Troop Train Derailed at Adavoyle by IRA Attack
24 June 1921
Dublin Evening Telegraph, 24 June 1921
In his speech opening the Parliament of Northern Ireland, King George V called for peace and reconciliation across Ireland. Two days later, however, the IRA targeted military personnel returning from the ceremony in Belfast. On the morning of 24 June, a bomb squad attacked a military train at Adavoyle, close to the Irish border. The train was carrying a detachment of the 10th Royal Hussar officers and their horses, who were due to board a ferry from Dublin to Holyhead. Four soldiers and over eighty horses were killed in the attack, and a train guard and a farmer were shot dead in the ensuing crossfire.
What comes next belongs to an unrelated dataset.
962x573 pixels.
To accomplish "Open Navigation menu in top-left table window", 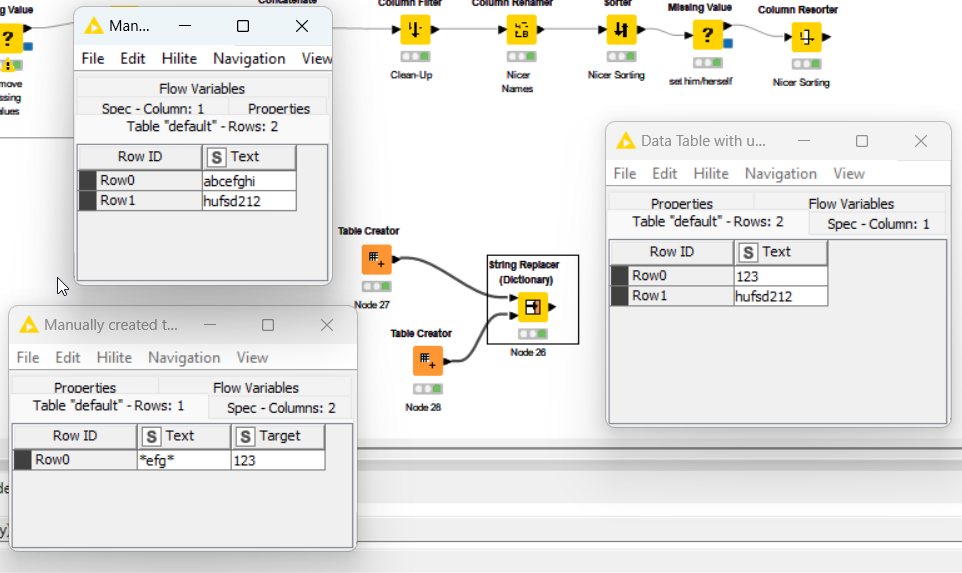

Train Derailed Returning from Belfast
A sensational occurrence took place to-day on the Great Northern main line of railways.
A troop train from Belfast came to grief a mile north of Adavoyle Station, between Newry and Dundalk, and many casualties are reported among the soldiers and the horses.
The train was one of a number bringing back the troops from Belfast after the opening of the Northern Parliament.
Two such trains passed Dundalk safely, but the third was derailed.
It is believed the derailment was caused by the removal or diversion of a length of rail at a point where there is a steep fall, and many of the carriages were thrown across an embankment.
News reached Dundalk that the disaster was attended by loss of life and doctors hastened by motor to the scene. A break-down gang was also dispatched.
In all ten carriages were derailed and thrown across the embankment, the occupants being dashed into a field below.
Our correspondent in his early message, was able to state that three men were killed, and thirty horses.
From another source it is ascertained that two soldiers—a sergeant and a private—were killed, and five were wounded; also that one hundred horses were killed.